Speaking in Tehran on Saturday at the Conference of Asian Cultural Dialogues, Zarif exploited Donald Trump’s “shithole countries” remarks about Haiti, El Salvador, and Africa.

See Donald Trump is a Racist Who Preys on the Helpless

Zarif said:

Unfortunately, today the head of government in the US is so ignorant as to use the foulest language about the nations, which is quite unacceptable and even unbelievable.

Such vulgar language has been spoken by someone who calls himself the head of the government. Such a culture, perspective, and paradigm blocks the way toward constructive dialogue.

The Foreign minister contrasted Trump’s attitude with an international endeavor to build a better world: “We have no way but to engage in dialogues based upon mutual respect and the effort to arrive at a common understanding.”

UN: Iran Violated Yemen Arms Embargo With Missiles

A UN panel has concluded that Iran violated an embargo on arms to any faction in Yemen’s civil war.

The panel said Tehran failed to prevent the insurgents of Ansar Allah (Houthis) from obtaining Iranian missiles, including one fired at Riyadh Internatonal Airport in Saudi Arabia in early November.

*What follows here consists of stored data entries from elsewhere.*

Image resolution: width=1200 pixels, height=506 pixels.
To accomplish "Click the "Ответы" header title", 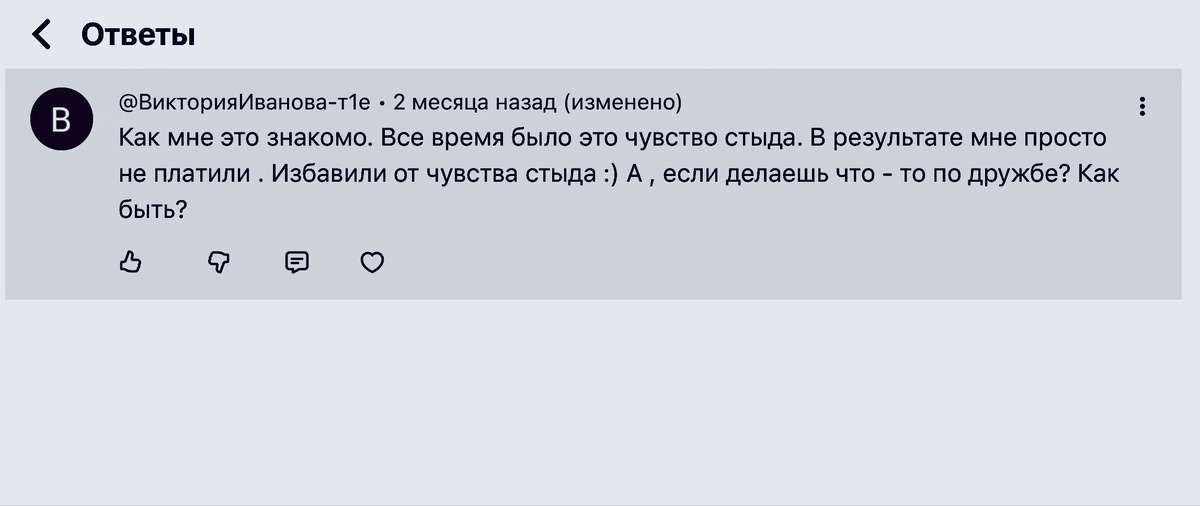I will click(x=138, y=35).
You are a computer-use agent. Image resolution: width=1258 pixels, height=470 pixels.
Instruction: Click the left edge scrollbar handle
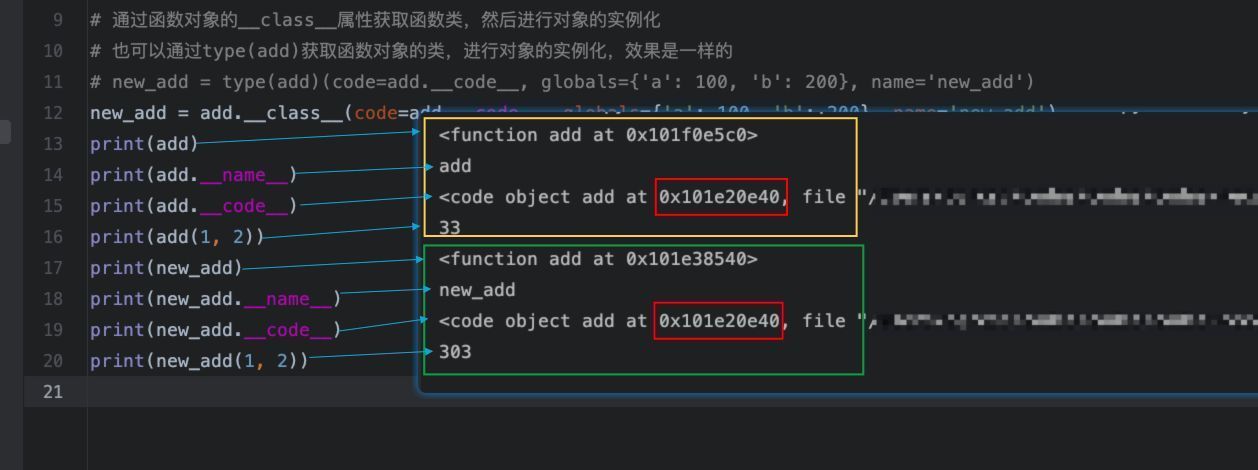(x=5, y=131)
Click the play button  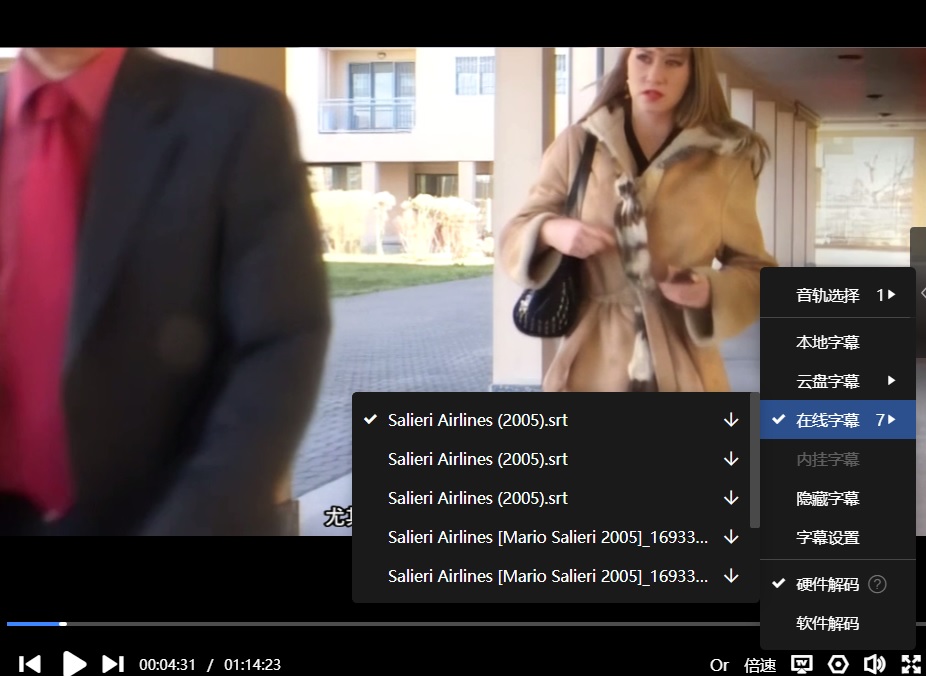coord(74,664)
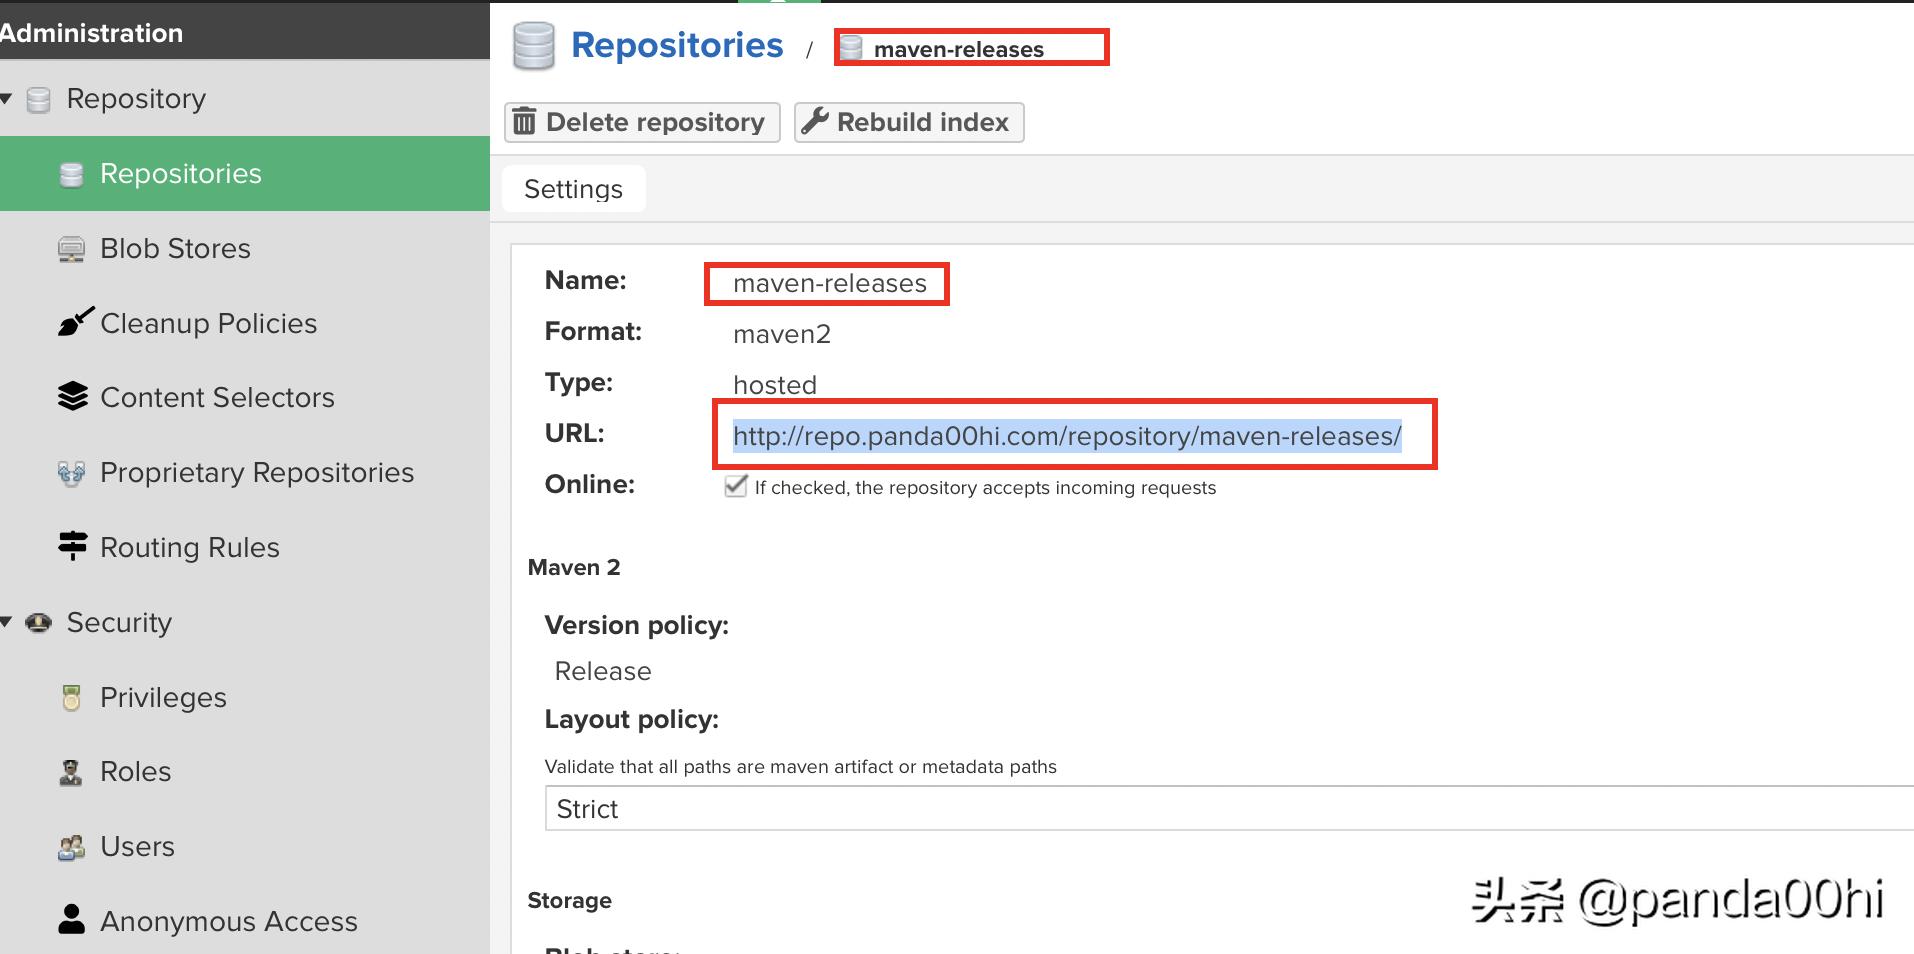Click the Routing Rules signpost icon
Screen dimensions: 1914x954
pyautogui.click(x=72, y=546)
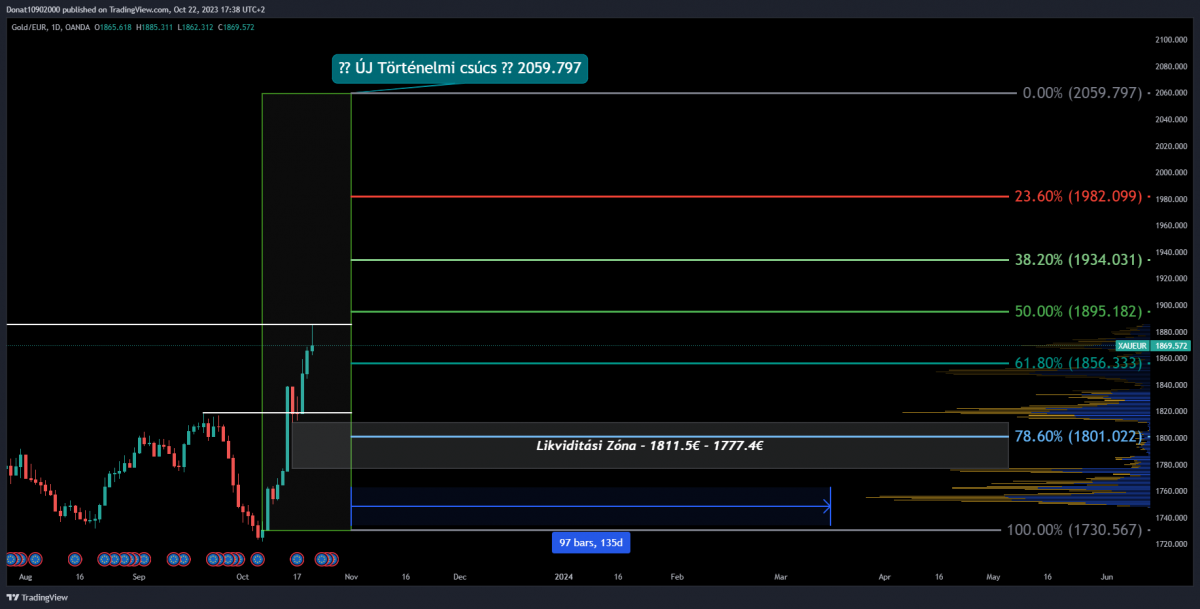Click the '97 bars, 135d' range label
Viewport: 1200px width, 609px height.
click(592, 542)
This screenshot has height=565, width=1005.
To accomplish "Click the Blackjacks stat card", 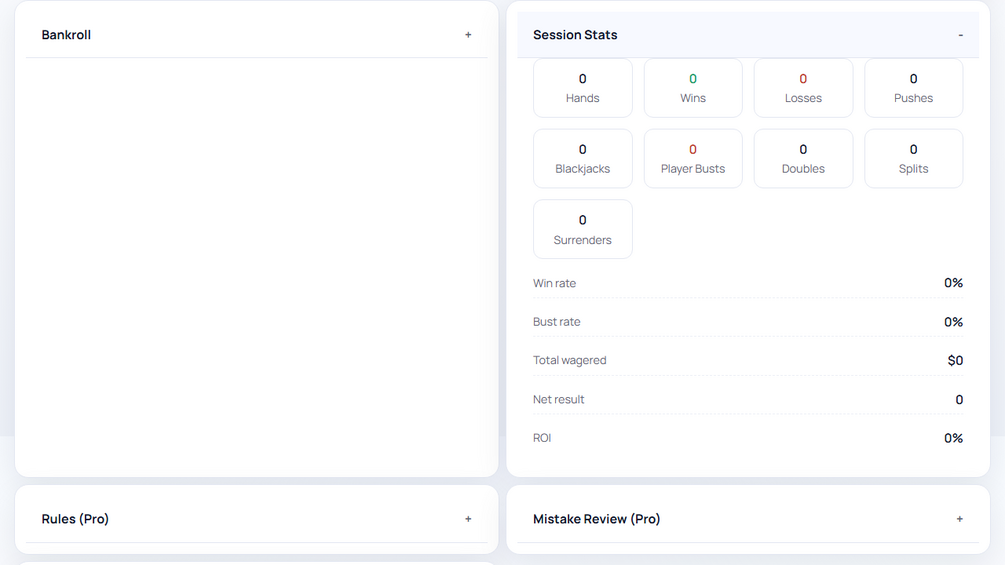I will click(583, 159).
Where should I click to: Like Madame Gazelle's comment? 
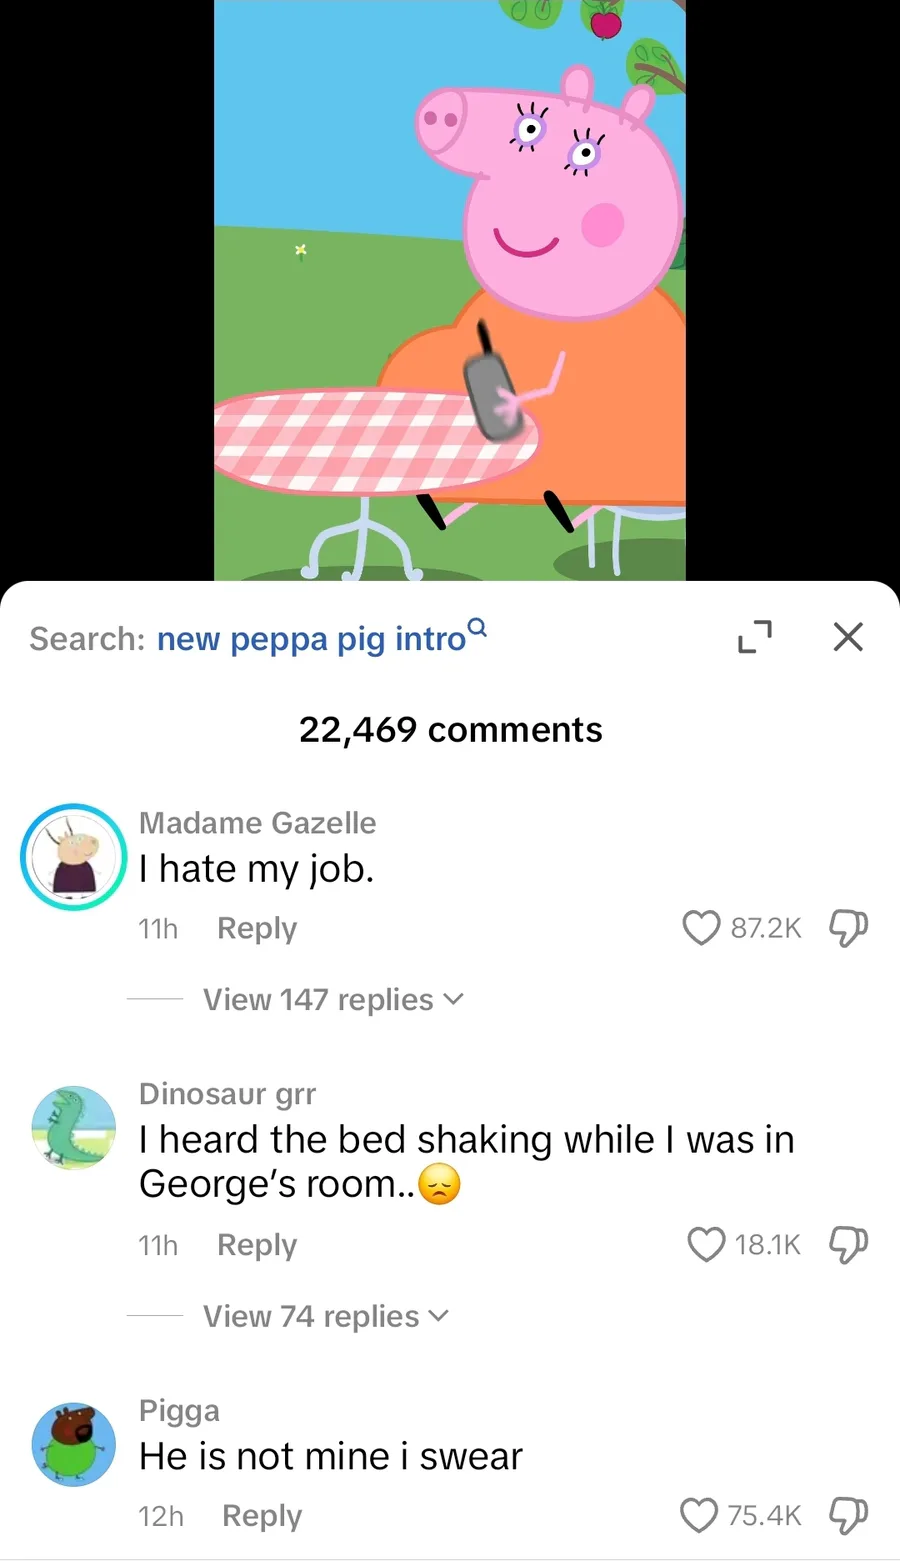(x=701, y=928)
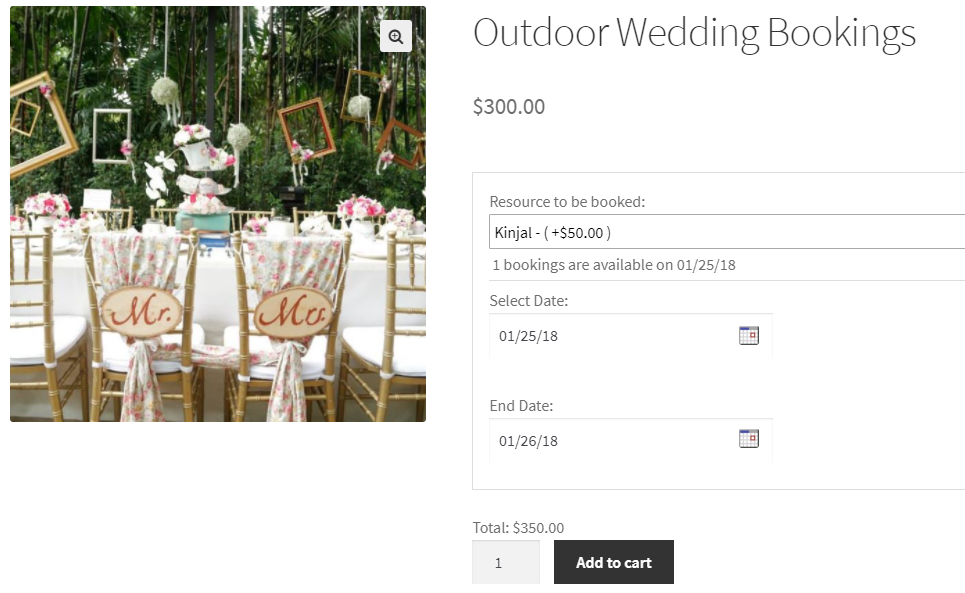The height and width of the screenshot is (593, 965).
Task: Click the Outdoor Wedding Bookings product title
Action: pos(694,33)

The report will be presented to the Security Council this week. It did not say Iran had supplied missiles, but concluded that “the Islamic Republic of Iran is in noncompliance” by not ensuring that its weapons did not wind up in Houthi possession.

More than 10,000 people have been killed in the Yemen conflict, many by the operations of a Saudi-led coalition fighting the Houthis. Millions have been displaced and are at risk of acute hunger and malnutrition. One million have been infected with cholera.